# DATA TO PROCESS
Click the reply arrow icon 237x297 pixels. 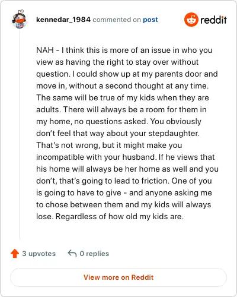72,253
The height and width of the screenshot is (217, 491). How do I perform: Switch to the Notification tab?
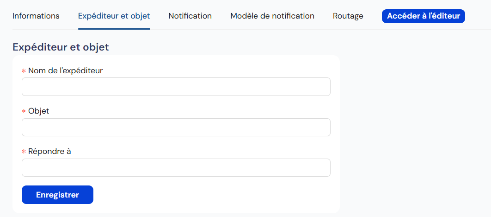tap(190, 16)
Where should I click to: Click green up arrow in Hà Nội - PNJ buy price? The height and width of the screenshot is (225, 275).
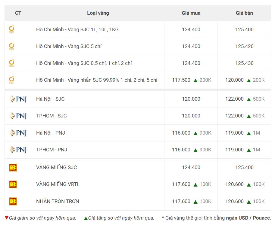(x=195, y=133)
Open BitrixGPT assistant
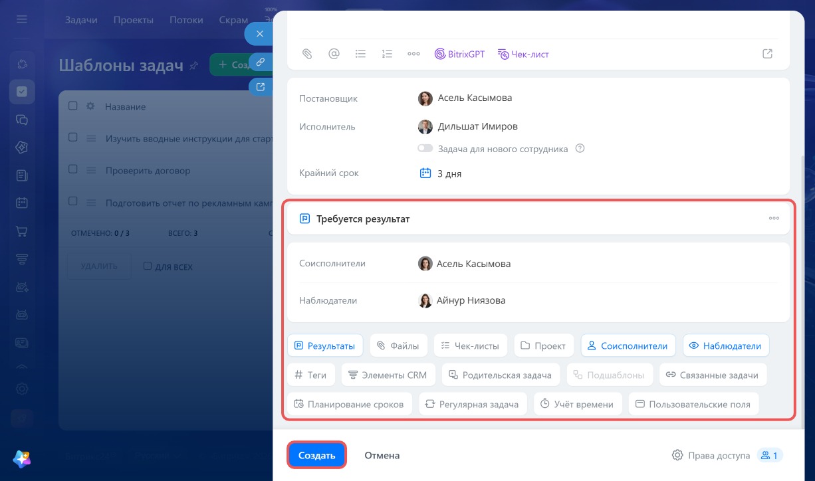815x481 pixels. (x=459, y=54)
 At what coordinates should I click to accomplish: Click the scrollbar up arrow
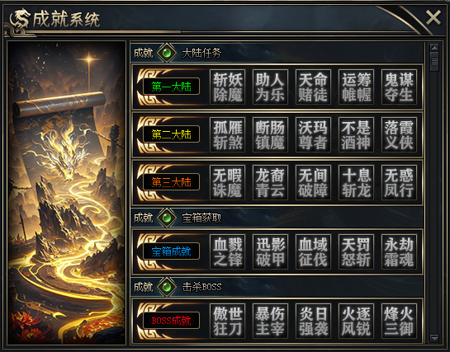tap(434, 47)
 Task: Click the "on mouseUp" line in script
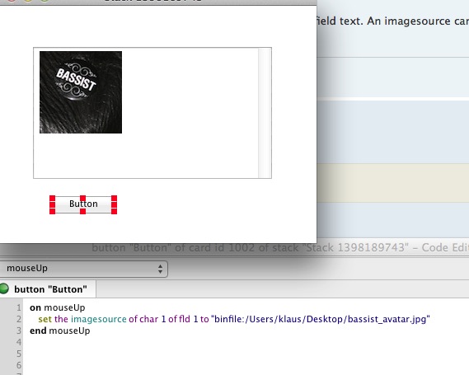click(x=58, y=307)
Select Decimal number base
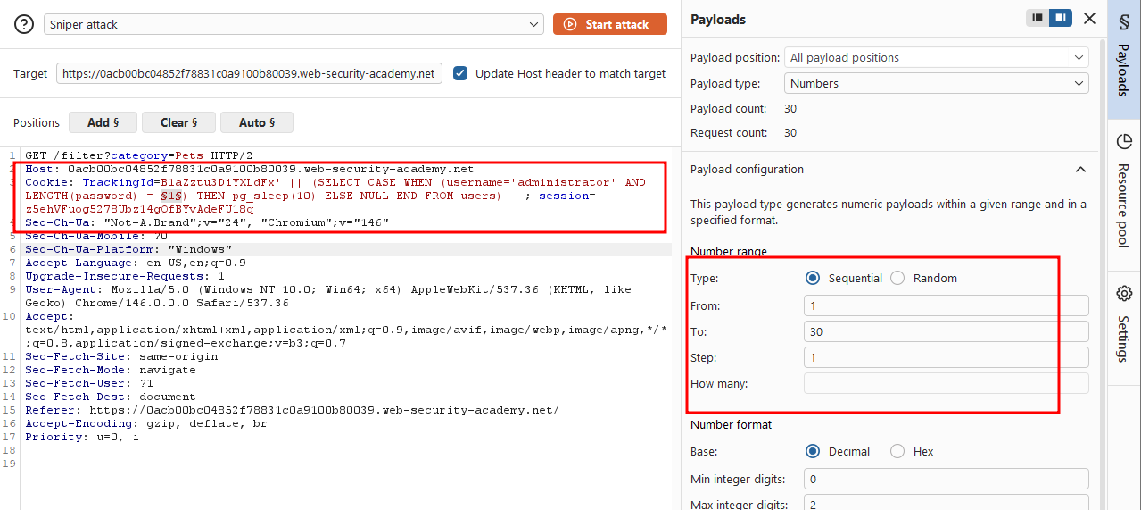This screenshot has width=1141, height=510. pyautogui.click(x=812, y=452)
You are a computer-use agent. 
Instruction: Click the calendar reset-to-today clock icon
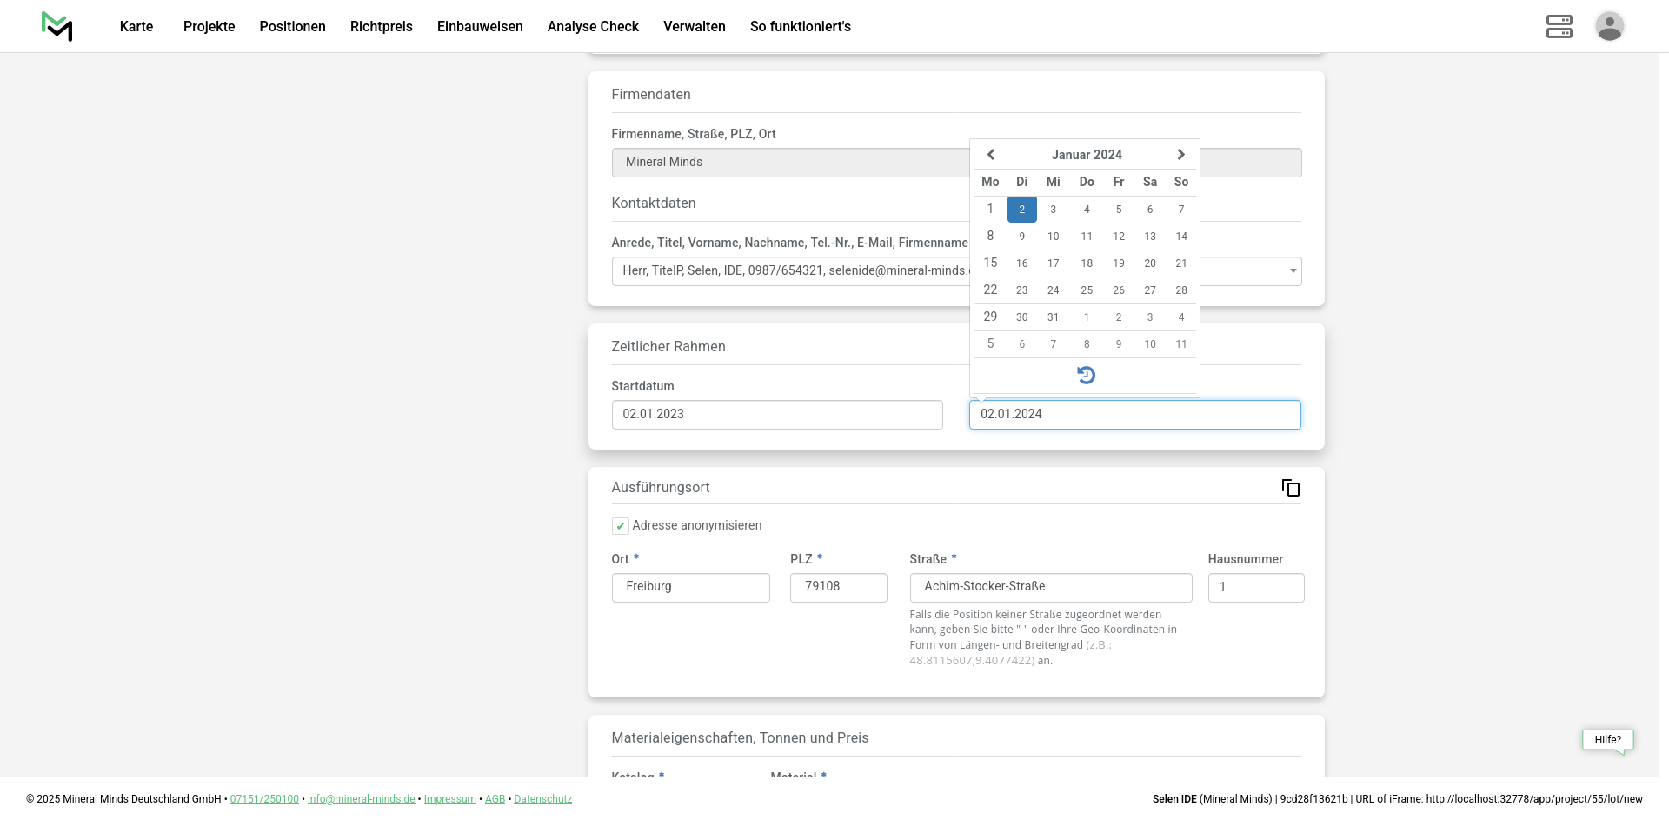point(1086,375)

# PROBLEM TO WORK ON
Copy exactly, and only, the lines running from the one containing "Task: Click the" through the final line of the data, and omit the pictures.

# EXERCISE RESULT
 Task: Click the "on mouseUp" line in script
click(x=58, y=307)
Select Decimal number base
This screenshot has width=1141, height=510. pyautogui.click(x=812, y=452)
You are a computer-use agent. 
Instruction: Click the calendar reset-to-today clock icon
point(1086,375)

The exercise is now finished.